• Texte présenté
Avec l’Australien John Seed, il s’agit de penser comme une montagne, ou comme la forêt tropicale :« Je fais partie de la forêt tropicale et je me protège moi-même en la protégeant » Nous faisons partie de / nous sommes la terre/la nature. Il est question d’un Soi métaphysique/écologique
Autres courants inspirateurs du « Travail qui relie », (un des noms des séminaires de J.Macy) :
L’éco-féminisme : la guerre contre la nature s’inspire de la domination masculine bien antérieure à l’ère industrielle. Cette domination ancestrale a fait bon ménage avec le dualisme de la pensée, la réification du vivant, le divorce entre l’esprit et le corps, la logique et l’expérience. Ainsi Judy Bari, protectrice des séquoias dont la vie, qui fut en accord avec sa pensée, fut représentante de ce courant.
L’éco-justice s’intéresse aux questions raciales et aux problèmes de classes et de pauvreté. « L’ancienne division entre les défenseurs des droits sociaux et économiques et ceux de la nature ne tient plus. Leurs objectifs sont inséparablement liés et se renforcent mutuellement. Les dommages et la pollution causés par la société de croissance industrielle ont dégradé les humains tout autant que l’habitat. Les industries polluantes sont localisées et les déchets toxiques sont déversés là où habitent les populations pauvres et les gens de couleur. Les agriculteurs contaminés par les pesticides, les mineurs empoisonnés par l’uranium, les habitants des forêts dont le lieu de vie est rasé sont pour la plupart des gens de couleur. Leur origine ethnique et leur pauvreté en font des cibles faciles qu’une société pleine de préjugés néglige aisément ».

• Détails du problème
Affichez sans rien modifier le passage du texte présenté ci-dessus qui commence aux mots « Avec l’Australien John » et s'arrête après les mots « de ce courant. ».

• Matière à étudier
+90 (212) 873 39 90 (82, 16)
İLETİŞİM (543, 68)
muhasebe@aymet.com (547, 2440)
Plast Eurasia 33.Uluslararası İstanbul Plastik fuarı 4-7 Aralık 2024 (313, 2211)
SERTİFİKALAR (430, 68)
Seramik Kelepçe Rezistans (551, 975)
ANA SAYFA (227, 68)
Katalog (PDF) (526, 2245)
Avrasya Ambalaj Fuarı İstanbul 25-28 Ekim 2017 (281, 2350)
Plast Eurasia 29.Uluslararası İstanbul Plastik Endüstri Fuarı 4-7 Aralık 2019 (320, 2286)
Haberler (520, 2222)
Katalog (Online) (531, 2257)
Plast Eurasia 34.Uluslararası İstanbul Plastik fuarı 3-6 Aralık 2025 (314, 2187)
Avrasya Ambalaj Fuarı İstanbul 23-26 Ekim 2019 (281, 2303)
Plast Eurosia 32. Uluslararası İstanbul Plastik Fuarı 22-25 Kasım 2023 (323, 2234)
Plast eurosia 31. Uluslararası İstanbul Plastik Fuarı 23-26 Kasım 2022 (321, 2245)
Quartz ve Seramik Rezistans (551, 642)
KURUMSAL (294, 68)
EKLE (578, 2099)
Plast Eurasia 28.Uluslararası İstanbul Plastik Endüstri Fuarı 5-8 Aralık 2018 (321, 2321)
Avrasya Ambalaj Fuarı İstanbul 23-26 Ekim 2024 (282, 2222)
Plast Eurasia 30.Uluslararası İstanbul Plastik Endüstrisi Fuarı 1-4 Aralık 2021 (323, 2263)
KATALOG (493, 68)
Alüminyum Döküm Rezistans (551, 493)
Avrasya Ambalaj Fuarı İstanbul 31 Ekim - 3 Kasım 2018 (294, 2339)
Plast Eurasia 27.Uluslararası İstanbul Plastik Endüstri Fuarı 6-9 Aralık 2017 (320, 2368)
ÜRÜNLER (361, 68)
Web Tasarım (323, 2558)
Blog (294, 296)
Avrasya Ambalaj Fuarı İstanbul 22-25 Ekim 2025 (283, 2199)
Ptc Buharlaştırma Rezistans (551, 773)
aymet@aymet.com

• Résultat obtenu
Avec l’Australien John Seed, il s’agit de penser comme une montagne, ou comme la forêt tropicale :« Je fais partie de la forêt tropicale et je me protège moi-même en la protégeant » Nous faisons partie de / nous sommes la terre/la nature. Il est question d’un Soi métaphysique/écologique
Autres courants inspirateurs du « Travail qui relie », (un des noms des séminaires de J.Macy) :
L’éco-féminisme : la guerre contre la nature s’inspire de la domination masculine bien antérieure à l’ère industrielle. Cette domination ancestrale a fait bon ménage avec le dualisme de la pensée, la réification du vivant, le divorce entre l’esprit et le corps, la logique et l’expérience. Ainsi Judy Bari, protectrice des séquoias dont la vie, qui fut en accord avec sa pensée, fut représentante de ce courant.